In this paper, we present a feasibility assessment of tunneling and accumulation mode p-type transistor architectures for use as dielectric-modulated biosensors. The performance of devices is compared through the estimation of the change in electrical characteristics between Iris antigen (bioreceptor) and anti-Iris antigen (target biomolecule) for a partially filled cavity. While tunnel field-effect transistors (TFETs) achieve higher sensitivity when biomolecules are positioned at the source-channel junction, the sensitivity rapidly diminishes when biomolecules are located away from the tunneling junction and, thus, severely limits their utility. Although accumulation mode field-effect transistors (AMFETs) also exhibit location-dependent sensitivity degradation, they show higher sensitivity values in comparison to the TFET for biomolecule layer located away from the source-channel junction.
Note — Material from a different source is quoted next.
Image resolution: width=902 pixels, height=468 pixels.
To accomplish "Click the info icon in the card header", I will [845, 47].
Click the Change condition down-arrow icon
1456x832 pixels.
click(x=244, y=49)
Furthermore, the application of back bias (~1 V) significantly improves the sensitivity (>8) for 40% filled cavity of p-type AMFET biosensors for all locations in the dielectric cavity. As higher sensitivity values over a wider biomolecule location are desirable, an AMFET performs better in comparison to the TFET cavity-modulated biosensor. This paper presents a systematic analysis, highlighting the benefits and limitations of each device for biosensing applications. Results highlight new viewpoints and insights in the design of AMFET-based cavity-modulated biosensors.